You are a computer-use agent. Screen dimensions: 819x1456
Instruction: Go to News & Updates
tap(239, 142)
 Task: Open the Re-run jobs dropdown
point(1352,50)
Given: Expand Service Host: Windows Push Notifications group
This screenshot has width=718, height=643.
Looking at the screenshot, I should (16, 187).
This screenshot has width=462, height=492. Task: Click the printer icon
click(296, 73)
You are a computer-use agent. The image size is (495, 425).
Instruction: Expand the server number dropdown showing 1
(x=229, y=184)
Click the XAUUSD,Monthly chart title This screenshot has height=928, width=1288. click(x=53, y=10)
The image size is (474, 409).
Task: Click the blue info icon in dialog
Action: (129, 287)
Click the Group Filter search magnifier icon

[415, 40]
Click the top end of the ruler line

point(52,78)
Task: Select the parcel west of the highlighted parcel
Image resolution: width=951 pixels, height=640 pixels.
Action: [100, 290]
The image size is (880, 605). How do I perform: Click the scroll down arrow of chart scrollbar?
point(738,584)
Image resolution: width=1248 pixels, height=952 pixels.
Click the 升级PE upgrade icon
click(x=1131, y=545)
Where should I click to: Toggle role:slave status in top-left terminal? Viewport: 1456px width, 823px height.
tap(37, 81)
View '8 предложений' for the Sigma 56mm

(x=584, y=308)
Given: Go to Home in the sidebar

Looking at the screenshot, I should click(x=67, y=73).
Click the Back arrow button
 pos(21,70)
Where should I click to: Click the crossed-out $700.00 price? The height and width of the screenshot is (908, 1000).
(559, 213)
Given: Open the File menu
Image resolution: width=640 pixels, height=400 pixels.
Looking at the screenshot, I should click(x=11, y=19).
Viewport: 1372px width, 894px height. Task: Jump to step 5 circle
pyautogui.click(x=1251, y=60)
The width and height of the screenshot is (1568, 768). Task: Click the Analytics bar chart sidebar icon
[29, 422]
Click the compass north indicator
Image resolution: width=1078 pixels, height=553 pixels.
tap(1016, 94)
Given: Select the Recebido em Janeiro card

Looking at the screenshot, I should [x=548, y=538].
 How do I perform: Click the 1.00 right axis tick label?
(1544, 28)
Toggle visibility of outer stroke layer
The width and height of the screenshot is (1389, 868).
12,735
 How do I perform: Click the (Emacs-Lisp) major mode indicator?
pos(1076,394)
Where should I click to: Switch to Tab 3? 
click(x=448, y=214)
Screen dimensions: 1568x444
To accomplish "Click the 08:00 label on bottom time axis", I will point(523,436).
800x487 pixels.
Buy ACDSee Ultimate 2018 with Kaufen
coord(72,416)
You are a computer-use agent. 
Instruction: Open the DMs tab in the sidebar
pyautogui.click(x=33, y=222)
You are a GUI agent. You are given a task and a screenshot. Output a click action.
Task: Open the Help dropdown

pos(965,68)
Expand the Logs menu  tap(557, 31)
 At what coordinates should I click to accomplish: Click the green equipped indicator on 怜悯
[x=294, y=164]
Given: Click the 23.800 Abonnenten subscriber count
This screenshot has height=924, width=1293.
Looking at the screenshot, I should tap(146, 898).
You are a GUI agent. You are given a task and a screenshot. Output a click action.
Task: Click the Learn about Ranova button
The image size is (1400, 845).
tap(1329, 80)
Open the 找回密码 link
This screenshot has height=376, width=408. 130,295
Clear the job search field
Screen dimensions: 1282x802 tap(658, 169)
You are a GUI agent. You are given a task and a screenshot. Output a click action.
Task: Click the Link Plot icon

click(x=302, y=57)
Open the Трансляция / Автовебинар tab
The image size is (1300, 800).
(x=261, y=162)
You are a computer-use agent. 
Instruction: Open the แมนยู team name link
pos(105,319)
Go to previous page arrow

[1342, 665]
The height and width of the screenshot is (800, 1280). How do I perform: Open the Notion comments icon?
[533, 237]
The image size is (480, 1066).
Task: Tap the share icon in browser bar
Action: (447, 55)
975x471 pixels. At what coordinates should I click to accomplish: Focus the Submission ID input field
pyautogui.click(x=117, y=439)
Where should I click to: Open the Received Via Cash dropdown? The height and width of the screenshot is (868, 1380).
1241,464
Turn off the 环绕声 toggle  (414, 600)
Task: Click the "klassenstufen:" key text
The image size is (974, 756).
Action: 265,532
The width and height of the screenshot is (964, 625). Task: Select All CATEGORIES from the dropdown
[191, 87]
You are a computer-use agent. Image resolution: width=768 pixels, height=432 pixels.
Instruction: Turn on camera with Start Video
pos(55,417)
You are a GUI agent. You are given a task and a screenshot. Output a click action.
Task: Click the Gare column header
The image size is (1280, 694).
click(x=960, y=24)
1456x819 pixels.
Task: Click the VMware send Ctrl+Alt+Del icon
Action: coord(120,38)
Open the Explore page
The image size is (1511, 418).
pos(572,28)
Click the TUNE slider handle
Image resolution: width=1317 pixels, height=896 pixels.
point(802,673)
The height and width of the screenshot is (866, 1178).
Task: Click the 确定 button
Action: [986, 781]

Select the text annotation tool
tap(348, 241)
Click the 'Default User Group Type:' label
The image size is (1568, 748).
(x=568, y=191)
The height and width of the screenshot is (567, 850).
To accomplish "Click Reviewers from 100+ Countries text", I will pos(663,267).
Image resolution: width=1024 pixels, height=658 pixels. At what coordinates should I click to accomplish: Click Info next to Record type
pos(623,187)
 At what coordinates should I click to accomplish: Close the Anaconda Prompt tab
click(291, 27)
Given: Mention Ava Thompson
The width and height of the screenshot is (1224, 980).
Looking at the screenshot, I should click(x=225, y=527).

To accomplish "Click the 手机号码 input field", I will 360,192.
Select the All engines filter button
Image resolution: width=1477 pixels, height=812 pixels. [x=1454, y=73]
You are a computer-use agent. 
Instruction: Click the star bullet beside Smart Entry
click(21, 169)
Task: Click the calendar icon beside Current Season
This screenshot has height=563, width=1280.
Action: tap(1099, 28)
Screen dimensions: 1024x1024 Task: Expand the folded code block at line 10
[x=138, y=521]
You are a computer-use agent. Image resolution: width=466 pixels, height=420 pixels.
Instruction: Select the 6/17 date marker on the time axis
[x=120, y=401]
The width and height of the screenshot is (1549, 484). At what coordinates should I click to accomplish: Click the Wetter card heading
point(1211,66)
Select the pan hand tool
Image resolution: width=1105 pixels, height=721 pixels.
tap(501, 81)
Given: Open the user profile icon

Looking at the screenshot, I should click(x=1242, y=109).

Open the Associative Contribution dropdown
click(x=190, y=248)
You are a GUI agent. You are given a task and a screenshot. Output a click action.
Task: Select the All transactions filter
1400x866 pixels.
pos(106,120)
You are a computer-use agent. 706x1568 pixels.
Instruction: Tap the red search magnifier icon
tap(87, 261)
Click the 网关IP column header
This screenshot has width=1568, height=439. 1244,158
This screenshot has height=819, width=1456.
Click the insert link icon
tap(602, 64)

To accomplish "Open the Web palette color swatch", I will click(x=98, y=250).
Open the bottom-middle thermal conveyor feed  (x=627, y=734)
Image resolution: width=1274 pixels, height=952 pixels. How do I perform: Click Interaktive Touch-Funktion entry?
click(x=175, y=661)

********************

→ **What needs to be done**: Update every one of the lines above by replacing "Instruction:" with "Goal:" and leaving everything else unchanged.

→ **Reply**:
You are a computer-use agent. Screen dimensions: 819x1456
Goal: Go to News & Updates
tap(239, 142)
 Task: Open the Re-run jobs dropdown
point(1352,50)
Given: Expand Service Host: Windows Push Notifications group
This screenshot has width=718, height=643.
Looking at the screenshot, I should (16, 187).
This screenshot has width=462, height=492. Task: Click the printer icon
click(296, 73)
You are a computer-use agent. The image size is (495, 425).
Goal: Expand the server number dropdown showing 1
(x=229, y=184)
Click the XAUUSD,Monthly chart title This screenshot has height=928, width=1288. click(x=53, y=10)
The image size is (474, 409).
Task: Click the blue info icon in dialog
Action: (129, 287)
Click the Group Filter search magnifier icon

[415, 40]
Click the top end of the ruler line

point(52,78)
Task: Select the parcel west of the highlighted parcel
Image resolution: width=951 pixels, height=640 pixels.
Action: [100, 290]
The image size is (880, 605). How do I perform: Click the scroll down arrow of chart scrollbar?
point(738,584)
Image resolution: width=1248 pixels, height=952 pixels.
Click the 升级PE upgrade icon
click(x=1131, y=545)
Where should I click to: Toggle role:slave status in top-left terminal? Viewport: 1456px width, 823px height.
tap(37, 81)
View '8 предложений' for the Sigma 56mm

(x=584, y=308)
Given: Go to Home in the sidebar

Looking at the screenshot, I should click(x=67, y=73).
Click the Back arrow button
 pos(21,70)
Where should I click to: Click the crossed-out $700.00 price? The height and width of the screenshot is (908, 1000).
(559, 213)
Given: Open the File menu
Image resolution: width=640 pixels, height=400 pixels.
Looking at the screenshot, I should click(x=11, y=19).
Viewport: 1372px width, 894px height. Task: Jump to step 5 circle
pyautogui.click(x=1251, y=60)
The width and height of the screenshot is (1568, 768). Task: Click the Analytics bar chart sidebar icon
[29, 422]
Click the compass north indicator
Image resolution: width=1078 pixels, height=553 pixels.
tap(1016, 94)
Given: Select the Recebido em Janeiro card

Looking at the screenshot, I should [x=548, y=538].
 How do I perform: Click the 1.00 right axis tick label?
(1544, 28)
Toggle visibility of outer stroke layer
The width and height of the screenshot is (1389, 868).
12,735
 How do I perform: Click the (Emacs-Lisp) major mode indicator?
pos(1076,394)
Where should I click to: Switch to Tab 3? 
click(x=448, y=214)
Screen dimensions: 1568x444
To accomplish "Click the 08:00 label on bottom time axis", I will point(523,436).
800x487 pixels.
Buy ACDSee Ultimate 2018 with Kaufen
coord(72,416)
You are a computer-use agent. 
Goal: Open the DMs tab in the sidebar
pyautogui.click(x=33, y=222)
You are a GUI agent. You are given a task and a screenshot. Output a click action.
Task: Open the Help dropdown

pos(965,68)
Expand the Logs menu  tap(557, 31)
 At what coordinates should I click to accomplish: Click the green equipped indicator on 怜悯
[x=294, y=164]
Given: Click the 23.800 Abonnenten subscriber count
This screenshot has height=924, width=1293.
Looking at the screenshot, I should tap(146, 898).
You are a GUI agent. You are given a task and a screenshot. Output a click action.
Task: Click the Learn about Ranova button
The image size is (1400, 845).
tap(1329, 80)
Open the 找回密码 link
This screenshot has height=376, width=408. 130,295
Clear the job search field
Screen dimensions: 1282x802 tap(658, 169)
You are a GUI agent. You are given a task and a screenshot. Output a click action.
Task: Click the Link Plot icon

click(x=302, y=57)
Open the Трансляция / Автовебинар tab
The image size is (1300, 800).
(x=261, y=162)
You are a computer-use agent. 
Goal: Open the แมนยู team name link
pos(105,319)
Go to previous page arrow

[1342, 665]
The height and width of the screenshot is (800, 1280). How do I perform: Open the Notion comments icon?
[533, 237]
The image size is (480, 1066).
Task: Tap the share icon in browser bar
Action: (447, 55)
975x471 pixels. At what coordinates should I click to accomplish: Focus the Submission ID input field
pyautogui.click(x=117, y=439)
Where should I click to: Open the Received Via Cash dropdown? The height and width of the screenshot is (868, 1380).
1241,464
Turn off the 环绕声 toggle  (414, 600)
Task: Click the "klassenstufen:" key text
The image size is (974, 756).
Action: 265,532
The width and height of the screenshot is (964, 625). Task: Select All CATEGORIES from the dropdown
[191, 87]
You are a computer-use agent. Image resolution: width=768 pixels, height=432 pixels.
Goal: Turn on camera with Start Video
pos(55,417)
You are a GUI agent. You are given a task and a screenshot. Output a click action.
Task: Click the Gare column header
The image size is (1280, 694).
click(x=960, y=24)
1456x819 pixels.
Task: Click the VMware send Ctrl+Alt+Del icon
Action: coord(120,38)
Open the Explore page
The image size is (1511, 418).
pos(572,28)
Click the TUNE slider handle
Image resolution: width=1317 pixels, height=896 pixels.
point(802,673)
The height and width of the screenshot is (866, 1178).
Task: Click the 确定 button
Action: [986, 781]

Select the text annotation tool
tap(348, 241)
Click the 'Default User Group Type:' label
The image size is (1568, 748).
(x=568, y=191)
The height and width of the screenshot is (567, 850).
To accomplish "Click Reviewers from 100+ Countries text", I will pos(663,267).
Image resolution: width=1024 pixels, height=658 pixels. At what coordinates should I click to accomplish: Click Info next to Record type
pos(623,187)
 At what coordinates should I click to accomplish: Close the Anaconda Prompt tab
click(291, 27)
Given: Mention Ava Thompson
The width and height of the screenshot is (1224, 980).
Looking at the screenshot, I should click(x=225, y=527).

To accomplish "Click the 手机号码 input field", I will 360,192.
Select the All engines filter button
Image resolution: width=1477 pixels, height=812 pixels. [x=1454, y=73]
You are a computer-use agent. 
Goal: Click the star bullet beside Smart Entry
click(21, 169)
Task: Click the calendar icon beside Current Season
This screenshot has height=563, width=1280.
Action: tap(1099, 28)
Screen dimensions: 1024x1024 Task: Expand the folded code block at line 10
[x=138, y=521]
You are a computer-use agent. Image resolution: width=466 pixels, height=420 pixels.
Goal: Select the 6/17 date marker on the time axis
[x=120, y=401]
The width and height of the screenshot is (1549, 484). At what coordinates should I click to accomplish: Click the Wetter card heading
point(1211,66)
Select the pan hand tool
Image resolution: width=1105 pixels, height=721 pixels.
tap(501, 81)
Given: Open the user profile icon

Looking at the screenshot, I should click(x=1242, y=109).

Open the Associative Contribution dropdown
click(x=190, y=248)
You are a GUI agent. You are given a task and a screenshot. Output a click action.
Task: Select the All transactions filter
1400x866 pixels.
pos(106,120)
You are a computer-use agent. 706x1568 pixels.
Goal: Tap the red search magnifier icon
tap(87, 261)
Click the 网关IP column header
This screenshot has width=1568, height=439. 1244,158
This screenshot has height=819, width=1456.
Click the insert link icon
tap(602, 64)

To accomplish "Open the Web palette color swatch", I will click(x=98, y=250).
Open the bottom-middle thermal conveyor feed  (x=627, y=734)
Image resolution: width=1274 pixels, height=952 pixels. How do I perform: Click Interaktive Touch-Funktion entry?
click(x=175, y=661)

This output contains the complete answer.